# start of Document section

This often happens when an athlete asks for big numbers, although I am still waiting for an athlete to ask for small numbers. For example, whenever a boxer such as Mike Tyson makes $10 million for a fight, somebody invariably breaks this down to $5 million per minute, $1 million per punch and $500,000 for every time his opponent goes, “Duh.”
Trouble is, it’s unfair.
The $10 million isn’t for one night’s work. It is for training camp, lodging, airfare, entourage, food, equipment, sparring partners, trainers, managers, cut men, limousines, drivers . . . and, in Tyson’s case, such necessities as bail money, hush money and I-drove-the-Bentley-into-a-tree money.
Therefore, if the magnificent Michael Jordan is asking the Chicago Bulls for a two-year, $36-million “absolute bottom figure” deal, no way you can divide 82 games by $18 million and conclude that Mike will make $219,512 per game, even though, as you can plainly see, I just did.
Because, first of all, that only comes to $17,999,984, meaning that Michael got cheated out of 16 bucks someplace.
Second, there is a word you might have heard of, a word the wise-butts always seem to forget.
That word is practice.
For those who have forgotten, Michael Jordan does not show up at the United Center at 7:29 p.m., grab his pants and run onto the court bare-chested, just in the time for the opening tipoff.
That’s the other guy, the blond one.

# end of Document section
# start of Recorded information

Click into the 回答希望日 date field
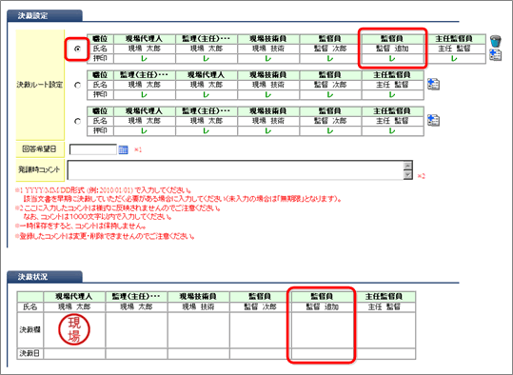 pyautogui.click(x=93, y=149)
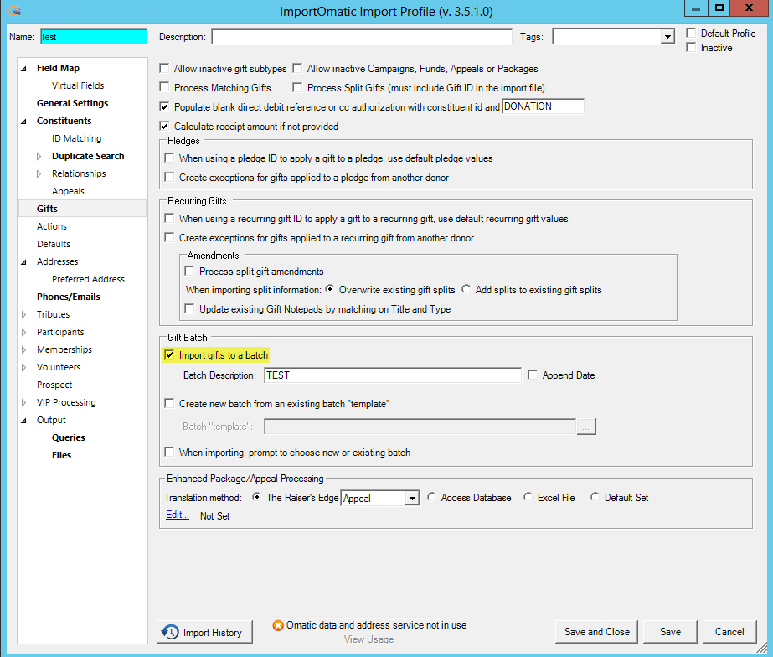Select the Excel File translation method
Viewport: 773px width, 657px height.
click(x=528, y=497)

# end of Recorded information

» **Tasks**
1. List the three "necessities" that the column on athlete pay says Tyson's $10 million covers.
2. Answer these questions from the column on athlete pay, one per line:
(a) What per-game figure does the writer get for Jordan?
(b) What word does the writer say the wise-butts always seem to forget?
(c) At what time does Jordan not show up at the United Center?
3. Repeat a passage from the column on athlete pay word for word. Begin at the words "Trouble is, it’s" and stop after "I just did.".

» **Answer set**
1.
bail money
hush money
I-drove-the-Bentley-into-a-tree money

2.
(a) $219,512
(b) Practice
(c) 7:29 p.m.

3.
Trouble is, it’s unfair.
The $10 million isn’t for one night’s work. It is for training camp, lodging, airfare, entourage, food, equipment, sparring partners, trainers, managers, cut men, limousines, drivers . . . and, in Tyson’s case, such necessities as bail money, hush money and I-drove-the-Bentley-into-a-tree money.
Therefore, if the magnificent Michael Jordan is asking the Chicago Bulls for a two-year, $36-million “absolute bottom figure” deal, no way you can divide 82 games by $18 million and conclude that Mike will make $219,512 per game, even though, as you can plainly see, I just did.